Dev vs prod modes#
The pipeline mode field is either dev or prod. Same Python and YAML shape; execution differs (local files vs YT cluster).
Overview#
Tip
Start in dev
No secrets.env requirement, fast feedback, artifacts under .dev/.
Dev: tables and many operations are simulated on disk; good for development and CI without a cluster.

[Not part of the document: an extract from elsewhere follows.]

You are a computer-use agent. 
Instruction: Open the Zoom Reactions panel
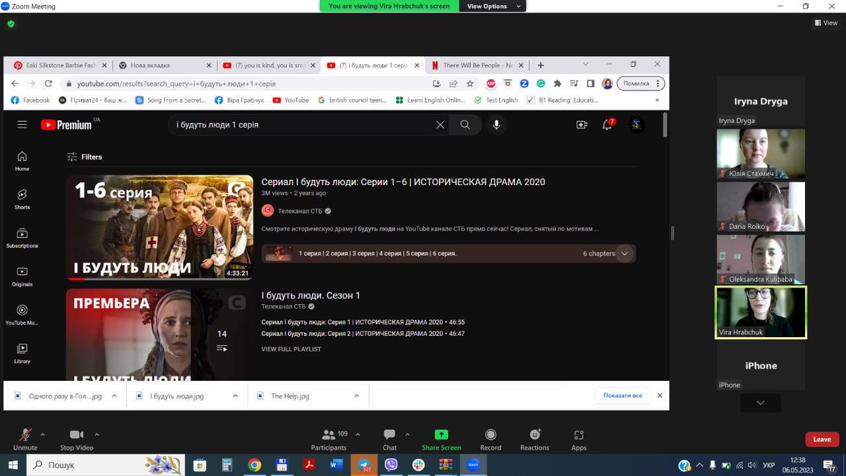[x=535, y=434]
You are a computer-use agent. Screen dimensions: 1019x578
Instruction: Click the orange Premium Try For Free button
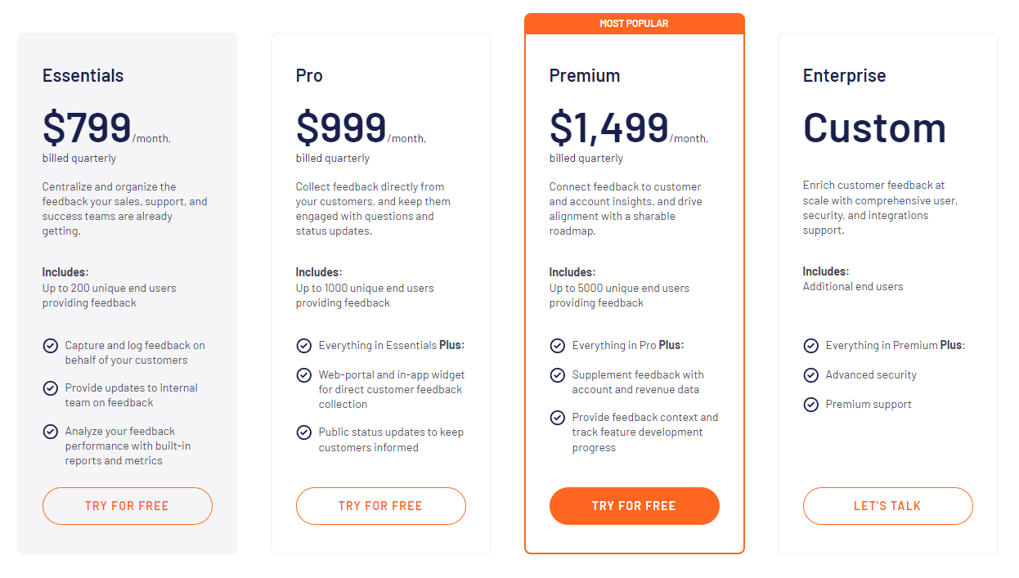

Prod: real YT operations and uploads; needs credentials and a compatible cluster image.
Warning
Prod needs credentials
Set YT_PROXY and YT_TOKEN in configs/secrets.env before switching to prod.
Dev mode#
Behavior#
Tables: JSONL files under
.dev/, keyed from logical YT-style paths.Map / vanilla style jobs: local subprocess plus a sandbox directory under
.dev/.Code upload: skipped; Python runs from your working tree.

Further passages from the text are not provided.